Just like previous Harmonix titles such as the Rock Band series or the early Guitar Hero games, the fun doesn’t necessarily stem from making your way through the career modes, but rather in the simple act of playing the game is the real draw. Just like those games, Fuser has a story mode that grants you different unlocks as you progress, but in reality it’s more of a tutorial than anything else. During the course of a set you’ll get some requests for certain instruments and genres as well as some objectives that usually revolve around you utilizing a technique you just learned.
The idea is that you’re an amateur DJ who like anyone at this event, is just allowed to hop on stage and mix it up at what must be the weirdest music festival in the universe. There’s no logic to it, but there doesn’t really need to be considering that no one is actually coming to a music game for its story. The career is split into several sets of levels spread across a few different uniquely themed stages where you’ll be taught something new. The first stage is about the basics of timing, whereas later on you’re taught about soloing certain tracks, queuing up new sets, and adjusting tempos.
It’s incredibly helpful and provides you with a decent amount of cosmetic and song unlocks depending how well you score in a level, but Fuser isn’t really good about giving you feedback which isn’t great if you’re trying to improve. I rarely understood why I got three stars on a level versus four or five, because the game only seems to show you what you did right without offering anything in the way of criticism. It wouldn’t be such a bummer if it wasn’t for the fact that songs and song currency are usually unlocked when you reach a five star score.

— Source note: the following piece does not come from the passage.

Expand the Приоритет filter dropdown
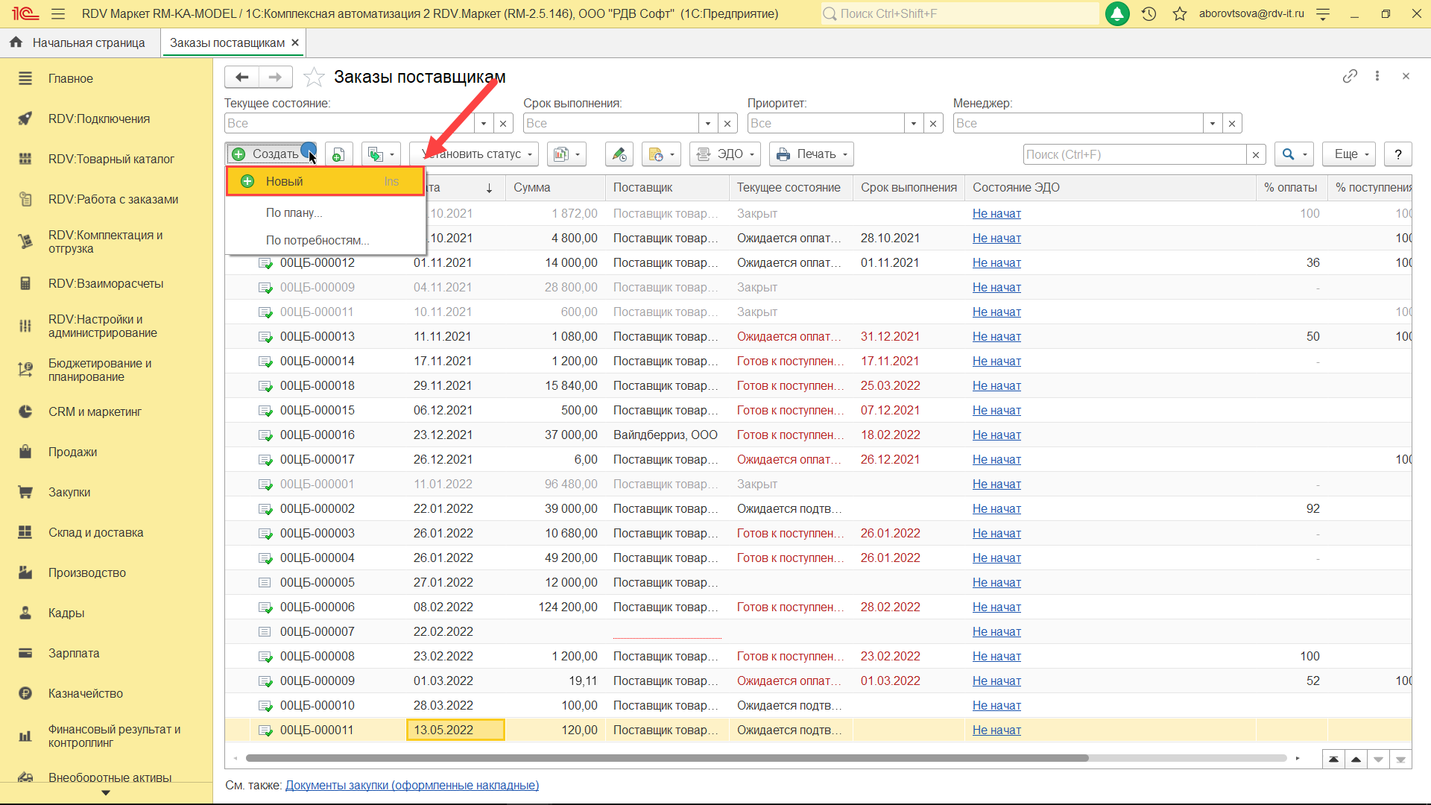The height and width of the screenshot is (805, 1431). [x=913, y=123]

But once you complete a few stages and learn some of the advanced techniques for mixing, I’d suggest you just leap into the freeplay mode and never look back. That’s what I’ve done, and I’m truly having a great time just mixing up songs for half hour sets at a time. Without the pressure of having to keep the crowd happy or worrying about the various objectives that might pop up during a set, freeplay is the actual mode you’ll be spending the majority of your time with .

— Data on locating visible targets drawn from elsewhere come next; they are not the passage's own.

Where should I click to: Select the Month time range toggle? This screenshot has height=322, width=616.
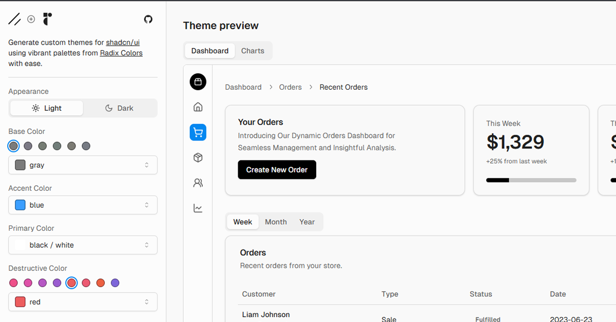point(276,222)
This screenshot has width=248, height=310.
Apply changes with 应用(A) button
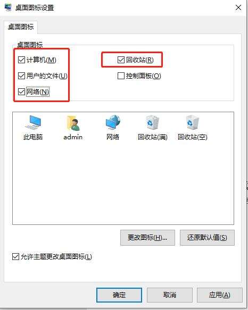[220, 295]
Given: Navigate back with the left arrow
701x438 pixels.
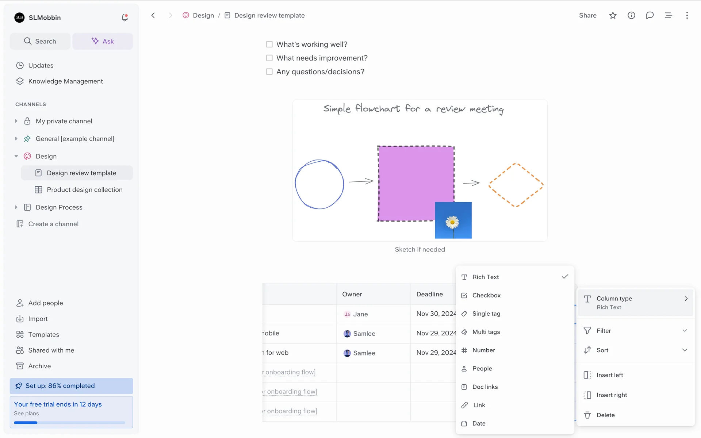Looking at the screenshot, I should 153,15.
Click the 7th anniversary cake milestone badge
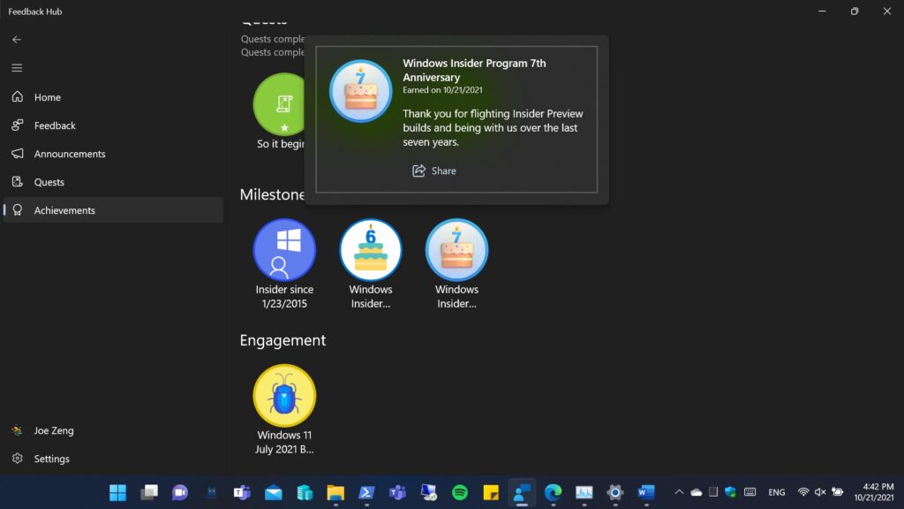 456,250
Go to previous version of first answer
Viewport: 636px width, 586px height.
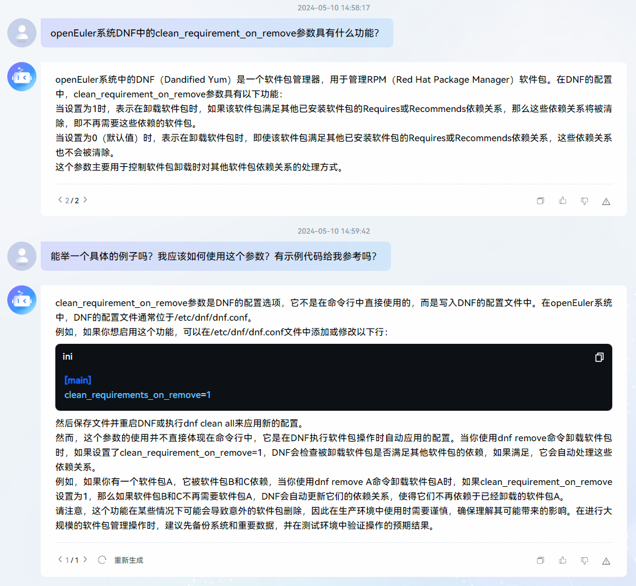pos(60,200)
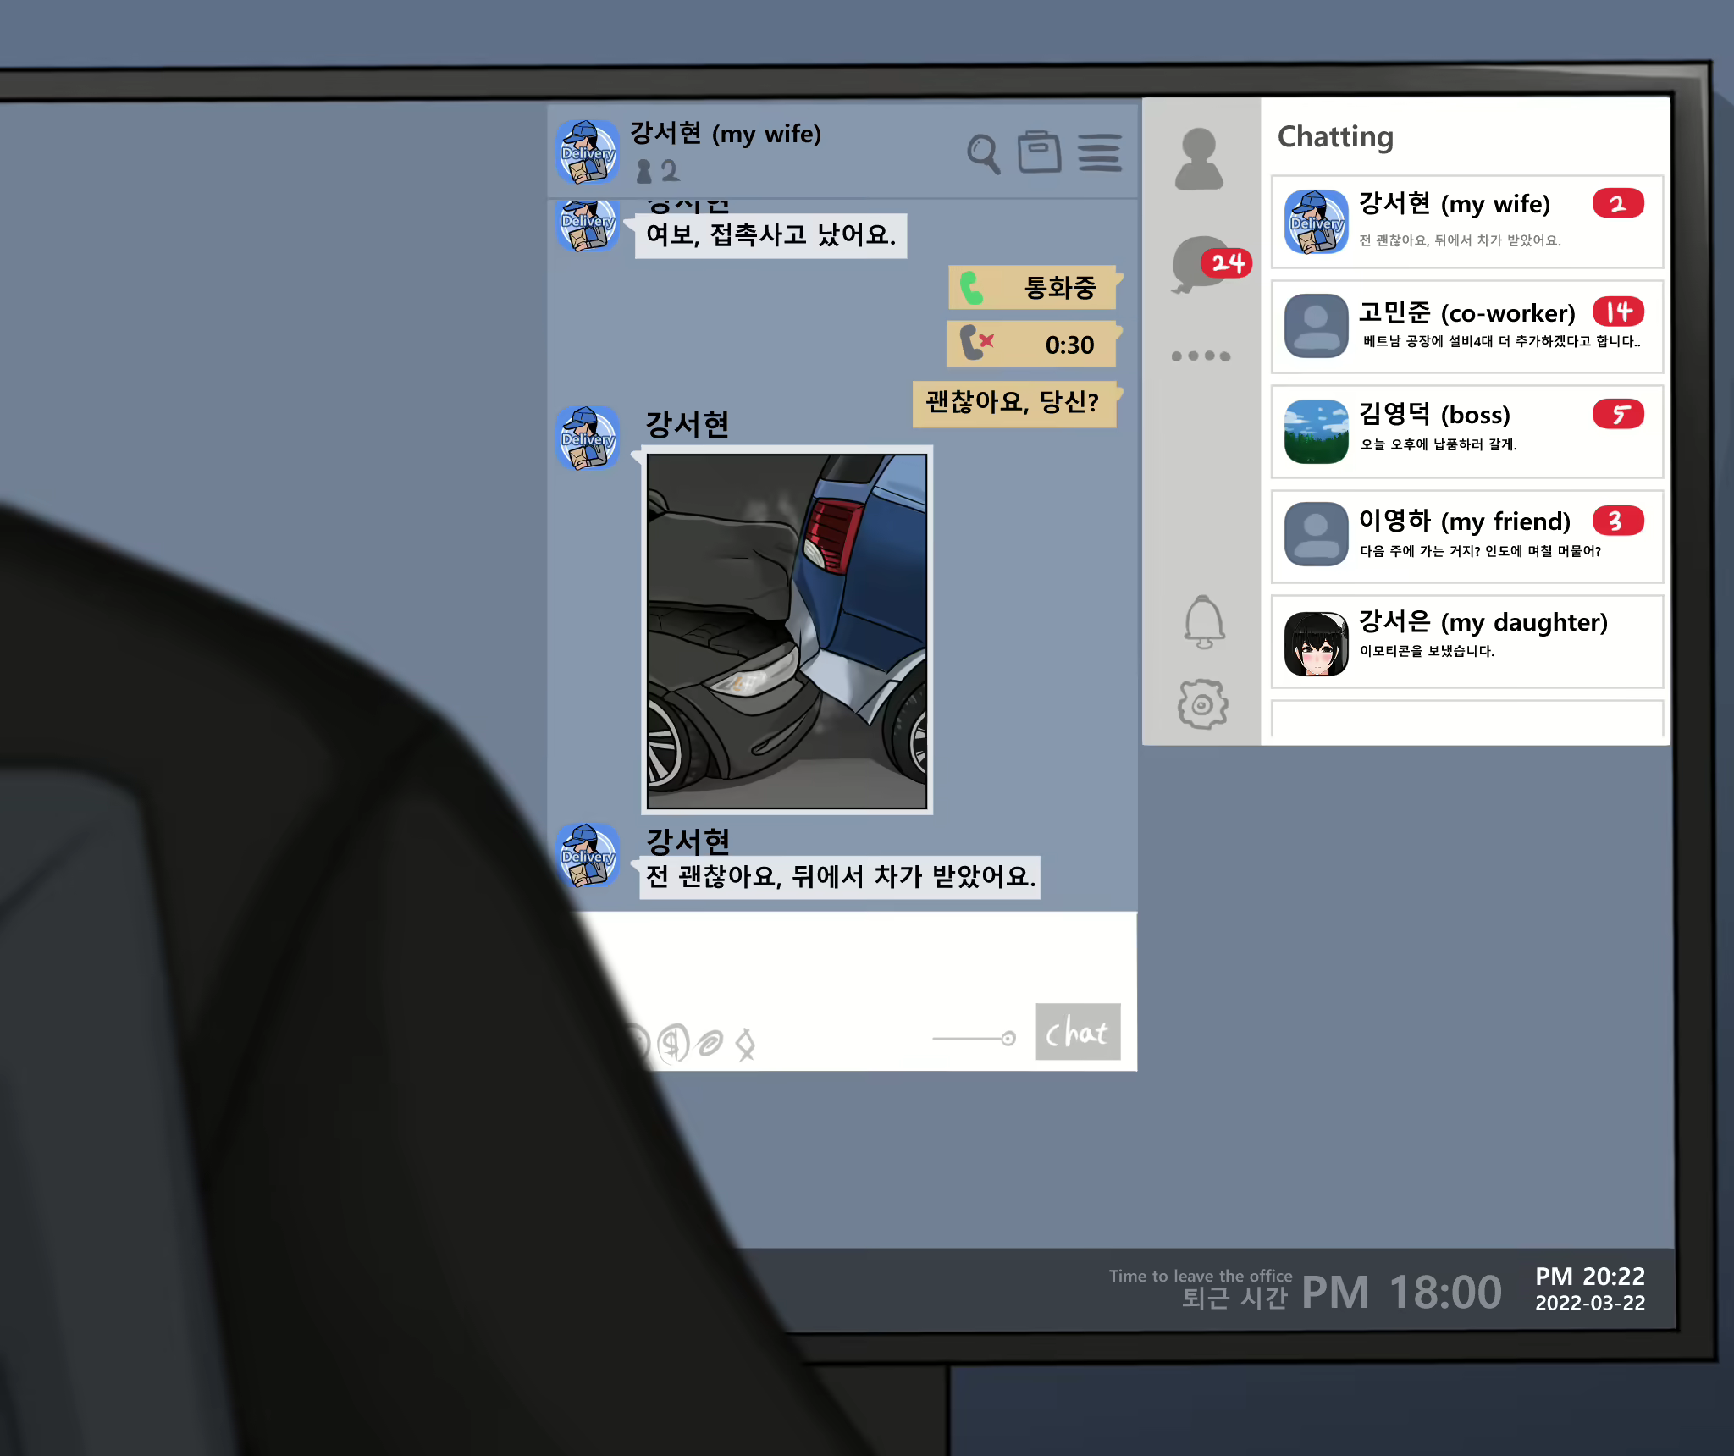
Task: Click the message text input area
Action: coord(855,957)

You start any session by picking your crate of 30 songs to bring on stage with you. There are a lot of songs from different genres and eras, all of which have been broken into up to four tracks: vocals, bass, drums and guitar. Sometimes the guitar and bass will be synths, pianos or horns, but the idea is that you have four pieces of a song to play with. That means you can use Smash Mouth’s “All Star” vocals, with A-ha’s “Take on me” drums, and some other stuff that shouldn’t ever be in the same song, and make them be in the same song.
Fuser will force these songs to work together under any circumstance, even if that means ruining the very concept of music for you. This will manifest in the form of incredibly sad sounding pop songs that are in a minor key and played really slowly, or the exact opposite where “Linger” by The Cranberries suddenly becomes a high octane pop song. It’s wild and shouldn’t be capable of producing anything other than ear poison, but it all manages to hold together while producing decent sounding music
It probably took me a total of ten minutes in freeplay to create something I actually would listen to in my car. That realization was both comforting and horrifying because none of this should be working, but yet I still find myself nodding my head along to the music I create. I truly have loved my time with Fuser but I do fear that it might not have the legs that Rock Band did. It seems like a fun thing to show your friends that might ultimately not have the longest lasting appeal, but for a time it can be a genuinely good time.